→ Listed entries:
◆ ◆ ◆

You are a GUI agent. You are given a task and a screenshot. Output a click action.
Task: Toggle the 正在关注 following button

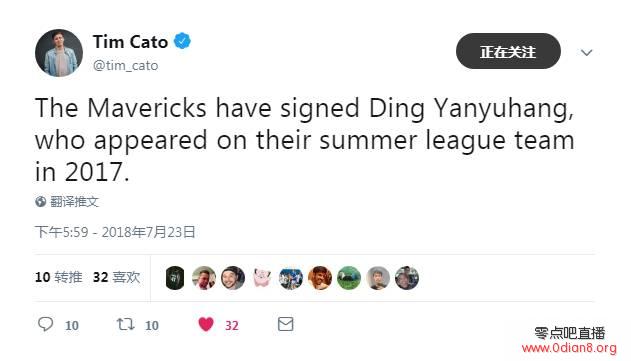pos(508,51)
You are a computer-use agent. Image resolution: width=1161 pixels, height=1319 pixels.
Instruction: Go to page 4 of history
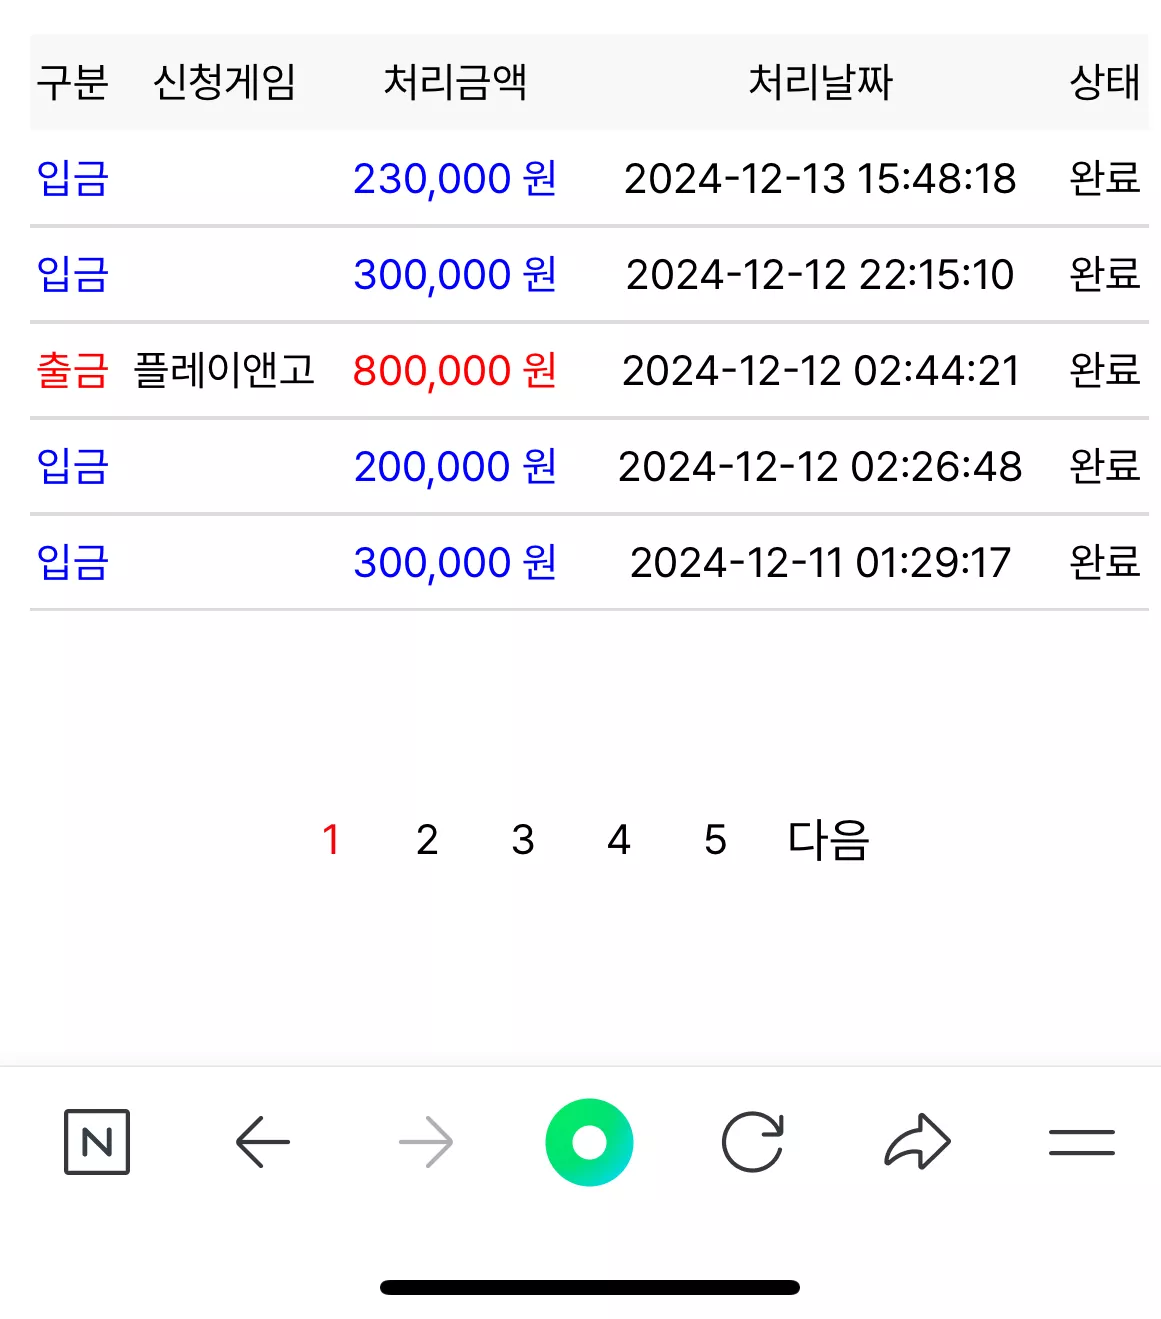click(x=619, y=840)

◆ ◆ ◆

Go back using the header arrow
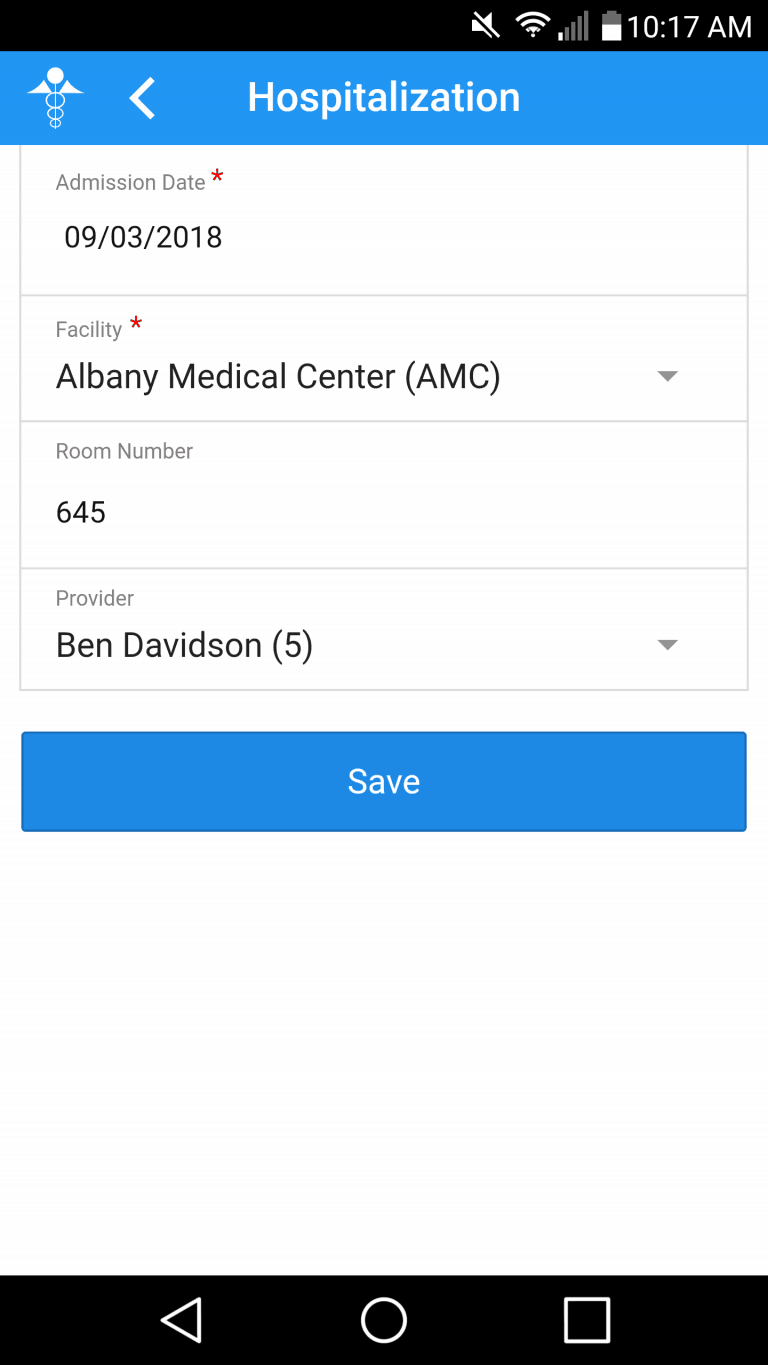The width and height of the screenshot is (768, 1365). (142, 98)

◆ ◆ ◆

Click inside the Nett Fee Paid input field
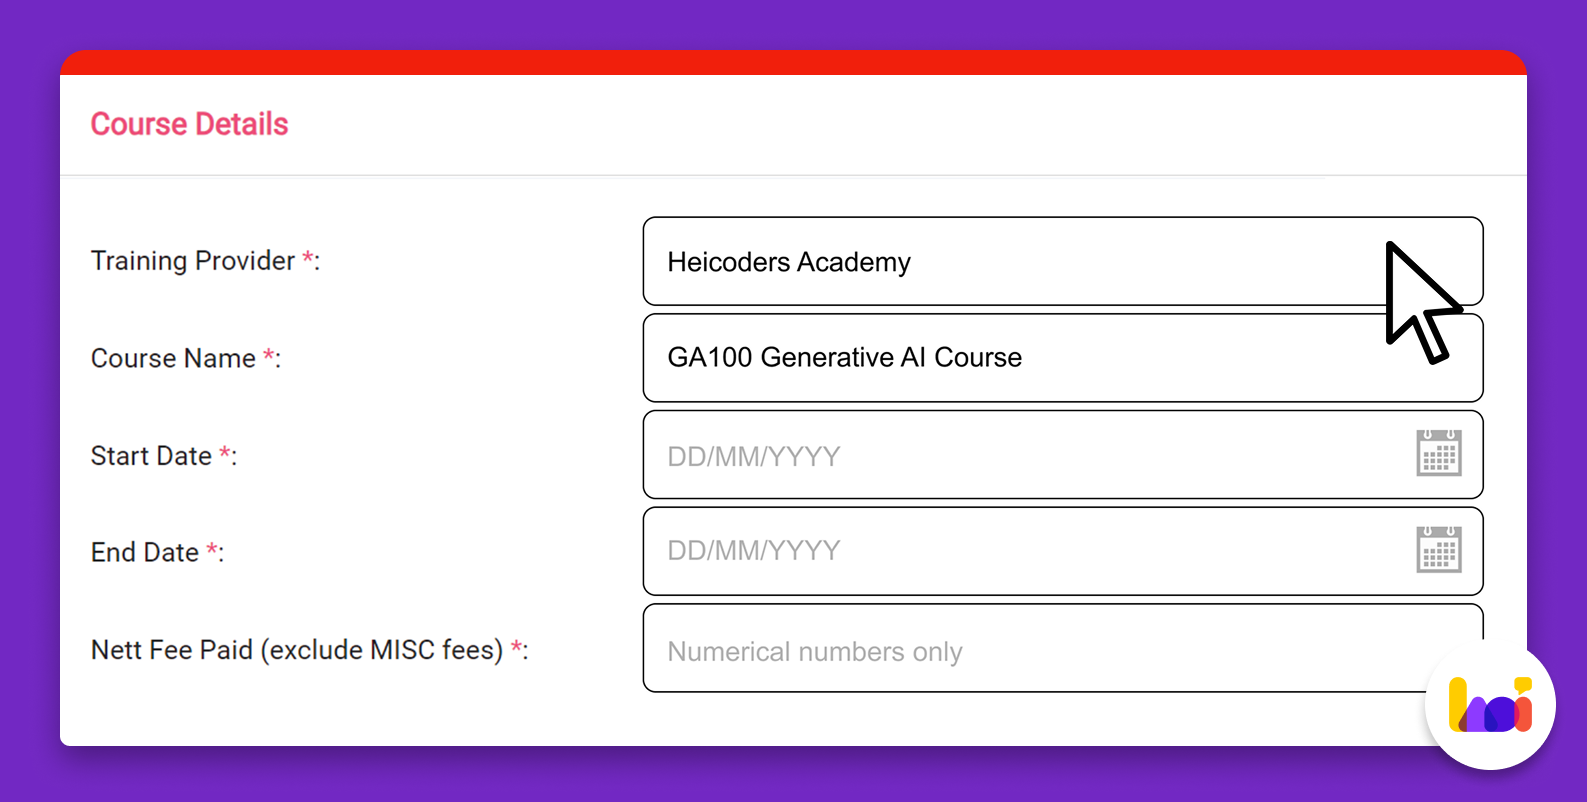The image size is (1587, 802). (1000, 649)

◆ ◆ ◆

Locate the lines above that contain "agent" and copy them.

You are a GUI agent. You are given a task and a screenshot. Output a click action.
You are a computer-use agent. Image resolution: width=1161 pixels, height=1319 pixels.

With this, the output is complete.